But analysts split on forecasts for BSP monetary policy move
The fastest inflation rate in more than two years, hit at 2.7 percent in January this year, has affirmed the official government forecast and a consensus view by analysts for 2017 that inflation will be higher this year than in 2016.
At the same time, it also split analyst views on whether the central bank would tighten its monetary policy this year.
The Bangko Sentral ng Pilipinas (BSP) itself expects inflation to average 3.3 percent in 2017 before the rate moderates to 3 percent in 2018.
BSP Deputy Governor Diwa Guinigundo said the central bank already factored in higher oil prices and the impact of the government’s tax reform on its inflation forecast for this year and 2018.
For its part, the National Economic and Development Authority said despite upside risks and pressures, the government expects inflation to be stable and remain consistent with the official target range.
Standard Chartered Bank economist Chidu Narayanan sees the January inflation print in line with the bank’s view that inflation will not be a major concern for the BSP this year, and that the central bank will keep policy rates on hold through 2017.
“We expect inflation to be higher this year due to the combination of low-base effect, higher commodity prices and also some domestic inflationary pressures. However, we do not think the increase will be significant enough to cause the BSP to hike rates this year,” he said.
Seeing the January inflation data from a different perspective, however, ANZ Research economist Eugenia Victorino believes demand-pull price pressures are likely to drive inflation higher by the first half of 2017, which would prompt the BSP to hike its interest rate by the third quarter of the year.
“Demand-pull price pressures will add on to cost-push forces. Considering the current trajectory of commodity prices, we expect the effect of low base comparisons to peak in the first half.

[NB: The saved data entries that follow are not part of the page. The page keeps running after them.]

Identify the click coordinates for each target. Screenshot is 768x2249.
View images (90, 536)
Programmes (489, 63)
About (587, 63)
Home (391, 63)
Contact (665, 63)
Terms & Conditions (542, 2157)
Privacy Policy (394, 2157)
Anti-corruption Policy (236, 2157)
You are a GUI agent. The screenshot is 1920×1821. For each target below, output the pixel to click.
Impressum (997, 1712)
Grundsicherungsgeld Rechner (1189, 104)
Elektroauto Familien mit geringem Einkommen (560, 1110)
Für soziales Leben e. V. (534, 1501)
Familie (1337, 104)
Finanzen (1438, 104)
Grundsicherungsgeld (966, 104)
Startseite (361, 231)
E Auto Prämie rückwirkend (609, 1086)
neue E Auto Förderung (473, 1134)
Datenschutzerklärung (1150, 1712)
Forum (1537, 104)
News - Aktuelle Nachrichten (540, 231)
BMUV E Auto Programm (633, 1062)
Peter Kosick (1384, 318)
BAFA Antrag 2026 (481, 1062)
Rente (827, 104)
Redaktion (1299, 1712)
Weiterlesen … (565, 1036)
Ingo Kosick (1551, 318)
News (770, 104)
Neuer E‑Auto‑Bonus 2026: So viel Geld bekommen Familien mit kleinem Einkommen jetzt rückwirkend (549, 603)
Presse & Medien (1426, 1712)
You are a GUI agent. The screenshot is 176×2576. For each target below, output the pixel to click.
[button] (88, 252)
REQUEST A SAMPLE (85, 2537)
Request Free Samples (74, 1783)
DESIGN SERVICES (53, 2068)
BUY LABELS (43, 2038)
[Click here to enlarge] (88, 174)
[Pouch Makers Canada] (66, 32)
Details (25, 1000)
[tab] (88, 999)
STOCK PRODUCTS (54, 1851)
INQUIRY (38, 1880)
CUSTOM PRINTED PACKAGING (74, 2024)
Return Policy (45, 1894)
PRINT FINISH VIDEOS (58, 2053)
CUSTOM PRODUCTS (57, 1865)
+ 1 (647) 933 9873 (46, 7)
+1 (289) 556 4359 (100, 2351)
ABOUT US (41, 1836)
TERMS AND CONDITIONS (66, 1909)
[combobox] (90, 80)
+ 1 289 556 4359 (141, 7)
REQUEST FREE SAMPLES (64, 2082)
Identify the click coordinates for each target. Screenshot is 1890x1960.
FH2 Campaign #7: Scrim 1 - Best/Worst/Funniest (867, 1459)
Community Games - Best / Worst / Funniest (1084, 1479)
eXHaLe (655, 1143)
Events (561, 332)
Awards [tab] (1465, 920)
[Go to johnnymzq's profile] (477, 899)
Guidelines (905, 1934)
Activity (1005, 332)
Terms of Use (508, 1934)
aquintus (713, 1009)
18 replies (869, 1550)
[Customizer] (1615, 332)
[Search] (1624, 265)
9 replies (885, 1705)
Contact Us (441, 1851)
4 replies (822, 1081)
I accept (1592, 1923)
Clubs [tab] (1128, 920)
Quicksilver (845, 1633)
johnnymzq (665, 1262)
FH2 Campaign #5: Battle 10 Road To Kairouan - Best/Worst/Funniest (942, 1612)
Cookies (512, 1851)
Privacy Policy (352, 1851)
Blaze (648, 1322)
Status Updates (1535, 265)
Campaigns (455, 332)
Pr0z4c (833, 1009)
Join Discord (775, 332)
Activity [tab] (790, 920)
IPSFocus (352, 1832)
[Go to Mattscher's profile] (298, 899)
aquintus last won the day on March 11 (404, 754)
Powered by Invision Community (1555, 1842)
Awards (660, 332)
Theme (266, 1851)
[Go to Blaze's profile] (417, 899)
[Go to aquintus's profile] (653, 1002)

Yet, strong domestic demand will likely persist,” she said.
She noted that rising incomes have been keeping growth in household consumption well above its long-term average of 4.8 percent.
Government spending will boost domestic demand further, Victorino said.
“With public spending expected to focus on infrastructure development away from its traditional concentration on the NCR [National Capital Region], the marginal effect on growth will likely be significant. Combined with strong household spending, this could push core inflation higher,” she added.
Given this, the ANZ economist said the BSP will be one of the first Asian central banks to tighten monetary policy in 2017.
“Assuming headline inflation will peak in the first half, we still expect average inflation this year to fall in the upper half of the 2 percent to 4 percent target range of the BSP. With strong domestic demand, we expect an interest rate hike in the third quarter,” she said.